The use of a microsomal preparation from skeletal muscle revealed that both Ca2+ transport and Ca2+-dependent ATP hydrolysis linked to Sarco-Endoplasmic Reticulum Ca2+-ATPase are inhibited by epigallocatechin-3-gallate (EGCG). A half-maximal effect was achieved at approx. 12 mu M. The presence of the galloyl group was essential for the inhibitory effect of the catechin. The relative inhibition of the Ca2+-ATPase activity decreased when the Ca2+ concentration was raised but not when the ATP concentration was elevated. Data on the catalytic cycle indicated inhibition of maximal Ca2+ binding and a decrease in Ca2+ binding affinity when measured in the absence of ATP. Moreover, the addition of ATP to samples in the presence of EGCG and Ca2+ led to an early increase in phosphoenzyme followed by a time-dependent decay that was faster when the drug concentration was raised. However, phosphorylation following the addition of ATP plus Ca2+ led to a slow rate of phosphoenzyme accumulation that was also dependent on EGCG concentration.
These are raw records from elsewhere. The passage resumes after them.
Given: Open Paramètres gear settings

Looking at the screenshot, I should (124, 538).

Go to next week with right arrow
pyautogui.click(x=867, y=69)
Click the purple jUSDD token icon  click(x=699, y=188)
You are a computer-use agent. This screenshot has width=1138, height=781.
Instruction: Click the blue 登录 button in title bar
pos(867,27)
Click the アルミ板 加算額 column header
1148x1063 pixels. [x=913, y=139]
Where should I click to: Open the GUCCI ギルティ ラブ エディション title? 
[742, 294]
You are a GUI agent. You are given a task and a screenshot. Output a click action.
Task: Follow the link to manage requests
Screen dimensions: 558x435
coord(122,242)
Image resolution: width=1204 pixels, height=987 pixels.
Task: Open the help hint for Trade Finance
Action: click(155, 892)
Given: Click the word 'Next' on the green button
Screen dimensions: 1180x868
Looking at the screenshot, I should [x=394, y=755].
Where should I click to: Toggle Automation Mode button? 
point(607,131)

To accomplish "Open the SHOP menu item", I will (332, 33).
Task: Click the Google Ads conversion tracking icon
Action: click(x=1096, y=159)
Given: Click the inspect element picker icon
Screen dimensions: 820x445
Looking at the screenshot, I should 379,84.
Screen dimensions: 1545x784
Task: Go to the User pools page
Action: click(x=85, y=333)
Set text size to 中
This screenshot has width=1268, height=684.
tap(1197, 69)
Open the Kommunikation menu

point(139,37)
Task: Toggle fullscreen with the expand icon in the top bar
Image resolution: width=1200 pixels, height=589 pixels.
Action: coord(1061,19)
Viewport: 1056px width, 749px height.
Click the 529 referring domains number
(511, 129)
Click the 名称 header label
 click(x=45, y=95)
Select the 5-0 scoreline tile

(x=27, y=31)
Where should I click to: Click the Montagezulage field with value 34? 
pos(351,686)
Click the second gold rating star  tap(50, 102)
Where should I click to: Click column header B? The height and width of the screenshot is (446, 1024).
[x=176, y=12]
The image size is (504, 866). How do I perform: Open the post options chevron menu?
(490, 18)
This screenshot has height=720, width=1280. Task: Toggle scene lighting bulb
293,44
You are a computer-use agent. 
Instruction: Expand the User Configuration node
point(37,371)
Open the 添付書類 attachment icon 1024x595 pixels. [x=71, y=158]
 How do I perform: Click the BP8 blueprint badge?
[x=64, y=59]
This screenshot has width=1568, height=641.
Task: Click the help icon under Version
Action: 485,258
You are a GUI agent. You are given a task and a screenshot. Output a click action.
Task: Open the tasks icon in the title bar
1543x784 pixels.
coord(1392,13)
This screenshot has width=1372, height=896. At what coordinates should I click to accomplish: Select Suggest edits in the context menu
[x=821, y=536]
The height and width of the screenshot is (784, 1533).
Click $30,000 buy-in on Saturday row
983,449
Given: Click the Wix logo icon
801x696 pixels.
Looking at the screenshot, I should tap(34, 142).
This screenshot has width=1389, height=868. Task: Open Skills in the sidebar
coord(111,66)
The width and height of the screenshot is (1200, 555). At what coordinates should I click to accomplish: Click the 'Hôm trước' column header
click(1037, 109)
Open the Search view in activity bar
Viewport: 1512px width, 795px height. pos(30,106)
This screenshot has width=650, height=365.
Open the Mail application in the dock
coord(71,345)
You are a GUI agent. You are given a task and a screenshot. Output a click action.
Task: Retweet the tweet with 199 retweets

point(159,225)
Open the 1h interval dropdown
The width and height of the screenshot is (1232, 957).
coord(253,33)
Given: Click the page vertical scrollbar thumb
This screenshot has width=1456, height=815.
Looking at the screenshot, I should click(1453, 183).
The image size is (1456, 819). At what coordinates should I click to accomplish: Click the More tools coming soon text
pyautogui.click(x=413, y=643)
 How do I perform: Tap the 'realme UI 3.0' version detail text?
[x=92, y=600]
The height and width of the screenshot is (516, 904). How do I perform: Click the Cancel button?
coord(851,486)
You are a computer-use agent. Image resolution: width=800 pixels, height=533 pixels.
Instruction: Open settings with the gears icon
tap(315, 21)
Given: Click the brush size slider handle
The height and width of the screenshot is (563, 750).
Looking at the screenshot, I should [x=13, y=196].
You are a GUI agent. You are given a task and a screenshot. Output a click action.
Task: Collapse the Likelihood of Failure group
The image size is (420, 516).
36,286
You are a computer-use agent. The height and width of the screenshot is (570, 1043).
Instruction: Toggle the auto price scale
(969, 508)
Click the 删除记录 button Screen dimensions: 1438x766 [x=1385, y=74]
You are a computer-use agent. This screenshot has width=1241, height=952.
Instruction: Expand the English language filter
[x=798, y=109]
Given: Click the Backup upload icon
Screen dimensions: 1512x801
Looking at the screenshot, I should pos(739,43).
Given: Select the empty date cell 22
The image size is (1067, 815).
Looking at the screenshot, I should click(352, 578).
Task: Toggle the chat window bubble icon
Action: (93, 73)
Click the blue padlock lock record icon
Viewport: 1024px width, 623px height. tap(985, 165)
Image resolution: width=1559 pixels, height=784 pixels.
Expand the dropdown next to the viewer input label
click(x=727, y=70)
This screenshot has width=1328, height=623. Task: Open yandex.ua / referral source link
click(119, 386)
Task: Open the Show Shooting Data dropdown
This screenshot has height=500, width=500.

The results are consistent with retention of the transporter conformation in the Ca2+-free state, thus impeding Ca2+ binding and therefore the subsequent steps when ATP is added to trigger the Ca2+ transport process. Furthermore, phosphorylation by inorganic phosphate in the absence of Ca2+ was partially inhibited by EGCG, suggesting alteration of the native Ca2+-free conformation at the catalytic site.